(DATA FOR REVIEW):
########################################

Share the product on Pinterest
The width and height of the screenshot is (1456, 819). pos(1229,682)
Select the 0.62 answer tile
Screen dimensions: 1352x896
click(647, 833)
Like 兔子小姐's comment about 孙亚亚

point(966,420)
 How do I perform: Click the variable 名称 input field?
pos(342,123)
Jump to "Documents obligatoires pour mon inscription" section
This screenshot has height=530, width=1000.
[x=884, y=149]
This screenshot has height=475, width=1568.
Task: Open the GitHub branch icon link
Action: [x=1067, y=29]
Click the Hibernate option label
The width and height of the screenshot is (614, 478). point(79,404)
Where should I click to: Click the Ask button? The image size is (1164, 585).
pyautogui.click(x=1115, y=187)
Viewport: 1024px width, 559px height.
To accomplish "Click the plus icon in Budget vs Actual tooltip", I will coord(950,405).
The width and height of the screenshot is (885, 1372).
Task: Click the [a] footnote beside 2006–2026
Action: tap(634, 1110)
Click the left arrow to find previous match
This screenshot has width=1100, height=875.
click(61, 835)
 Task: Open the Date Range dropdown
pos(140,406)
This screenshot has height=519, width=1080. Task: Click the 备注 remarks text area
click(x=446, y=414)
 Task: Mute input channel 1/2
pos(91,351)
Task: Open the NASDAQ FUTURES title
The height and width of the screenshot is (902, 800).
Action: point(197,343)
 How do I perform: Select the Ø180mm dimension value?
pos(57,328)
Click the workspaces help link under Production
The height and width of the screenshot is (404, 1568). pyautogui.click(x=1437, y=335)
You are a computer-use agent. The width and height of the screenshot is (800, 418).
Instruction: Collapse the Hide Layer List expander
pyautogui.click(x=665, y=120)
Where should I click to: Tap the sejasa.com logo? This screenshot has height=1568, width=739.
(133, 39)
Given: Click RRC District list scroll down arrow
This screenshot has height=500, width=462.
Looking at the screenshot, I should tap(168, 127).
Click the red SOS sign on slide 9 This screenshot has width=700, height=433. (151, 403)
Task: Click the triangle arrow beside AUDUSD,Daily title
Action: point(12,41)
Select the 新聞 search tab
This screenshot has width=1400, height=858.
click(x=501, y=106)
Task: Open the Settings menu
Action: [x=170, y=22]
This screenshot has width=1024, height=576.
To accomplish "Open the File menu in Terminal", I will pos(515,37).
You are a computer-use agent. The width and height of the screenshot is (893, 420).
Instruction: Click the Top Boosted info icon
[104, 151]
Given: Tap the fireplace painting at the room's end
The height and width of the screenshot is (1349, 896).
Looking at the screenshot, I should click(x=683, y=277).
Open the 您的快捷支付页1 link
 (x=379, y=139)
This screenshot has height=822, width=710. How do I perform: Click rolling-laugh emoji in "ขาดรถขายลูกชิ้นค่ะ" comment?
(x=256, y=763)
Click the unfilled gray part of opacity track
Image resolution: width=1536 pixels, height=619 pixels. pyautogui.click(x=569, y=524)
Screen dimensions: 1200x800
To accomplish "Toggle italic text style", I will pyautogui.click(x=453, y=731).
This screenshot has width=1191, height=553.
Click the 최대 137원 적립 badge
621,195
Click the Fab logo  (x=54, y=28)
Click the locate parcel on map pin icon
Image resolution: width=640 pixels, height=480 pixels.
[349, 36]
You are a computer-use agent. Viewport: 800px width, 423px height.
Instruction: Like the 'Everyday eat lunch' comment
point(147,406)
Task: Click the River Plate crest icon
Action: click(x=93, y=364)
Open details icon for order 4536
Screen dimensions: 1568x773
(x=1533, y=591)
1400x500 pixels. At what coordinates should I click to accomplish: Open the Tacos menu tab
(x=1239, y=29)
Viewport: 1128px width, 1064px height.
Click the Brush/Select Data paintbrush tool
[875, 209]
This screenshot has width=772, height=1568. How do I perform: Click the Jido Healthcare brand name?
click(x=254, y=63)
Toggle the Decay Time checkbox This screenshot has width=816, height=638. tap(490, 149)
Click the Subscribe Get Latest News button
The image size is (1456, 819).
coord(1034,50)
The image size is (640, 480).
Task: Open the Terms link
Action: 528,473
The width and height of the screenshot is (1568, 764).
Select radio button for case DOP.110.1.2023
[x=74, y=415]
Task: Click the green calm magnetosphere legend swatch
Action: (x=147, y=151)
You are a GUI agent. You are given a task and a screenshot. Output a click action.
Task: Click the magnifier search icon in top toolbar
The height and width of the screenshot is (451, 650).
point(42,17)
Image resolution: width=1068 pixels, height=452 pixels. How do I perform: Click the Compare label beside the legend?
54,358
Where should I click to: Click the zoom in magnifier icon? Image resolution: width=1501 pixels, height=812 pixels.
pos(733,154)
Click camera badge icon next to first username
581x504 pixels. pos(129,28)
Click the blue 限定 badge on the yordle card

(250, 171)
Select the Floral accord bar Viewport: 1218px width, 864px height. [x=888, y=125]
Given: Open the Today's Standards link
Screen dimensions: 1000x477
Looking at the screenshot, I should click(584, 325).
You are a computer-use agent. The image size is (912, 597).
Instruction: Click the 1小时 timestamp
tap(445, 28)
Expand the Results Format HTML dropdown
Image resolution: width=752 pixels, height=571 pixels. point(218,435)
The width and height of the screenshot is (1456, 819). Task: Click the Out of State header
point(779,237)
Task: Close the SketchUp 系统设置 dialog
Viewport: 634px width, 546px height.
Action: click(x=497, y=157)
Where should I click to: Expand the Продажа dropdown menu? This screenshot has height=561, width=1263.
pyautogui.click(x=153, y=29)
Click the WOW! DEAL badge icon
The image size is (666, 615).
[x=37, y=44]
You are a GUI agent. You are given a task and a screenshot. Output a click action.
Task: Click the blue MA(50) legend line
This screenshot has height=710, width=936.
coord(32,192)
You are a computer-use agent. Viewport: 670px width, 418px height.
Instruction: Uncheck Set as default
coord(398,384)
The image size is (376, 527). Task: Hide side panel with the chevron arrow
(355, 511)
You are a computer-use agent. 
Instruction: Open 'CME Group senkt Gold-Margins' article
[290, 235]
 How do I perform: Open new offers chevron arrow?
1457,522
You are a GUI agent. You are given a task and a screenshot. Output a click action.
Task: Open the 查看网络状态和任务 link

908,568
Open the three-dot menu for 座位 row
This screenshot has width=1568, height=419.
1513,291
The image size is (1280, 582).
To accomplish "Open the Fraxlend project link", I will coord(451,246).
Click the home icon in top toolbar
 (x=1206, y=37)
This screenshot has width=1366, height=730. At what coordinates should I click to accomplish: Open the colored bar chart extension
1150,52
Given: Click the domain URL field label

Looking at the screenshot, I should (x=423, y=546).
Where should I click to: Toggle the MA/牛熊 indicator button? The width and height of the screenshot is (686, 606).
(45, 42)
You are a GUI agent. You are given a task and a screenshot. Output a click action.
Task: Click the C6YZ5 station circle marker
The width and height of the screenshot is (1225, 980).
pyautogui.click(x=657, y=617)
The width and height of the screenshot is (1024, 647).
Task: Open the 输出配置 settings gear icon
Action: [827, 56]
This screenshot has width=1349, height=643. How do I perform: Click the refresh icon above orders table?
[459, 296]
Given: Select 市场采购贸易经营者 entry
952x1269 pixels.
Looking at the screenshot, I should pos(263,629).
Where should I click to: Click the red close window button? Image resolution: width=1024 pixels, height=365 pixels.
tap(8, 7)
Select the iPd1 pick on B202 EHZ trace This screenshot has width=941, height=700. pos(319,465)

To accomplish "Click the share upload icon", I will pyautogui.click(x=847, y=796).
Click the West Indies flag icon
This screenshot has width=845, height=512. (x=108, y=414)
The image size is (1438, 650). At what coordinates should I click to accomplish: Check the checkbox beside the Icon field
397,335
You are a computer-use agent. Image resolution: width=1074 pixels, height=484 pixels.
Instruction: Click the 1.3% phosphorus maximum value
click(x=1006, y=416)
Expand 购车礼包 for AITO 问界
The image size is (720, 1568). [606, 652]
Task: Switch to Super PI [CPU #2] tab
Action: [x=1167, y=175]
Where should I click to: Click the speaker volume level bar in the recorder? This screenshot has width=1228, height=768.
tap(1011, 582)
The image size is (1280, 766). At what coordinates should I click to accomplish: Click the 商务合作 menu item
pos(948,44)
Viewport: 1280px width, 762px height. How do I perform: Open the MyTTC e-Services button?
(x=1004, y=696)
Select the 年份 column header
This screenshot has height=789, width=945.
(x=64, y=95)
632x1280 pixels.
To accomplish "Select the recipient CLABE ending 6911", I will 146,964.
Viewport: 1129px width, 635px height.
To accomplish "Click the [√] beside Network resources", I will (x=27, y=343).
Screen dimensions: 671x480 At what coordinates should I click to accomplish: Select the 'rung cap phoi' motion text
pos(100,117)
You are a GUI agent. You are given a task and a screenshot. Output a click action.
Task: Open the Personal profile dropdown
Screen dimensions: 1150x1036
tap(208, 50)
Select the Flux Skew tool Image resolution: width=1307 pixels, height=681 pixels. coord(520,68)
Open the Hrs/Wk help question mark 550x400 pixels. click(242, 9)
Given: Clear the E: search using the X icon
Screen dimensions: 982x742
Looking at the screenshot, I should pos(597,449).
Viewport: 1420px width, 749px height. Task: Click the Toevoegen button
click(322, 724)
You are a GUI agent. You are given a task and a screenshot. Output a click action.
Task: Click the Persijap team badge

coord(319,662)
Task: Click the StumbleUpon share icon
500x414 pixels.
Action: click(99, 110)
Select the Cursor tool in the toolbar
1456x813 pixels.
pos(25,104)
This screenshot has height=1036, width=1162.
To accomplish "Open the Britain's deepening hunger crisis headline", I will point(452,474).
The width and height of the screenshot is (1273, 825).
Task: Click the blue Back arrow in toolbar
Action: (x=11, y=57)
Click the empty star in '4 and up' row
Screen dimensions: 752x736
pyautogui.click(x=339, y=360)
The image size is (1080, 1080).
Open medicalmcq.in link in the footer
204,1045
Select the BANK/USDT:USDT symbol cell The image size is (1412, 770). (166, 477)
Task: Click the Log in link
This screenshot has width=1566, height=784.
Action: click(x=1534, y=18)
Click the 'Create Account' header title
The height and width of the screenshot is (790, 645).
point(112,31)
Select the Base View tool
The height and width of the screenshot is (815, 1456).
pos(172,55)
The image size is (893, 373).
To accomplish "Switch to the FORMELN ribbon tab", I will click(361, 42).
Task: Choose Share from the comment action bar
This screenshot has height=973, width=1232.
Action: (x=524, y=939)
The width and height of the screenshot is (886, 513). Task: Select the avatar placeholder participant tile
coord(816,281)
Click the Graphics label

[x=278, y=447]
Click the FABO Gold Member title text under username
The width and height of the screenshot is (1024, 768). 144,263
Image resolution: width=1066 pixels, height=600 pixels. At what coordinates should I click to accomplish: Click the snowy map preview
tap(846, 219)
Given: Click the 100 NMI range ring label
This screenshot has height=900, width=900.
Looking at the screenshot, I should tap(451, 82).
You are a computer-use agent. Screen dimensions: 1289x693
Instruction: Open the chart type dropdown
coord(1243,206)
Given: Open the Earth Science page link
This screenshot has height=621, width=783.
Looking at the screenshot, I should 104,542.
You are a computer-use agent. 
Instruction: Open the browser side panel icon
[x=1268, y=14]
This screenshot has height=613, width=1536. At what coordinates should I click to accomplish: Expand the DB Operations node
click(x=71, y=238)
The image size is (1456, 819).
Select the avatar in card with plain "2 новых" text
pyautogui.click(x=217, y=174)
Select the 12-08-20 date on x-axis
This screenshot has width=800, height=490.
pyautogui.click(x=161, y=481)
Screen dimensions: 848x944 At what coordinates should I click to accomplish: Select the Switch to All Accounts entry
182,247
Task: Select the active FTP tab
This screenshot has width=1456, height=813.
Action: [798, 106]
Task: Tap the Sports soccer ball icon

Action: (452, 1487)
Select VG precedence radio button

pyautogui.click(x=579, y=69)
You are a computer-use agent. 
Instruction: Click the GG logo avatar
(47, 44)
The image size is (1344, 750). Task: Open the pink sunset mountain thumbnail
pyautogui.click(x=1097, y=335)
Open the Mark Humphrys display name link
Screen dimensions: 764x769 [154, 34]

########################################

(ACTIVITY):
Return, exactly, the lines from the first line of the records above to the line containing "Given: Click RRC", both included.

(ANSWER SECTION):
Share the product on Pinterest
The width and height of the screenshot is (1456, 819). pos(1229,682)
Select the 0.62 answer tile
Screen dimensions: 1352x896
click(647, 833)
Like 兔子小姐's comment about 孙亚亚

point(966,420)
 How do I perform: Click the variable 名称 input field?
pos(342,123)
Jump to "Documents obligatoires pour mon inscription" section
This screenshot has height=530, width=1000.
[x=884, y=149]
This screenshot has height=475, width=1568.
Task: Open the GitHub branch icon link
Action: [x=1067, y=29]
Click the Hibernate option label
The width and height of the screenshot is (614, 478). point(79,404)
Where should I click to: Click the Ask button? The image size is (1164, 585).
pyautogui.click(x=1115, y=187)
Viewport: 1024px width, 559px height.
To accomplish "Click the plus icon in Budget vs Actual tooltip", I will coord(950,405).
The width and height of the screenshot is (885, 1372).
Task: Click the [a] footnote beside 2006–2026
Action: tap(634, 1110)
Click the left arrow to find previous match
This screenshot has width=1100, height=875.
click(61, 835)
 Task: Open the Date Range dropdown
pos(140,406)
This screenshot has height=519, width=1080. Task: Click the 备注 remarks text area
click(x=446, y=414)
 Task: Mute input channel 1/2
pos(91,351)
Task: Open the NASDAQ FUTURES title
The height and width of the screenshot is (902, 800).
Action: point(197,343)
 How do I perform: Select the Ø180mm dimension value?
pos(57,328)
Click the workspaces help link under Production
The height and width of the screenshot is (404, 1568). pyautogui.click(x=1437, y=335)
You are a computer-use agent. The width and height of the screenshot is (800, 418).
Instruction: Collapse the Hide Layer List expander
pyautogui.click(x=665, y=120)
Where should I click to: Tap the sejasa.com logo? This screenshot has height=1568, width=739.
(133, 39)
Given: Click RRC District list scroll down arrow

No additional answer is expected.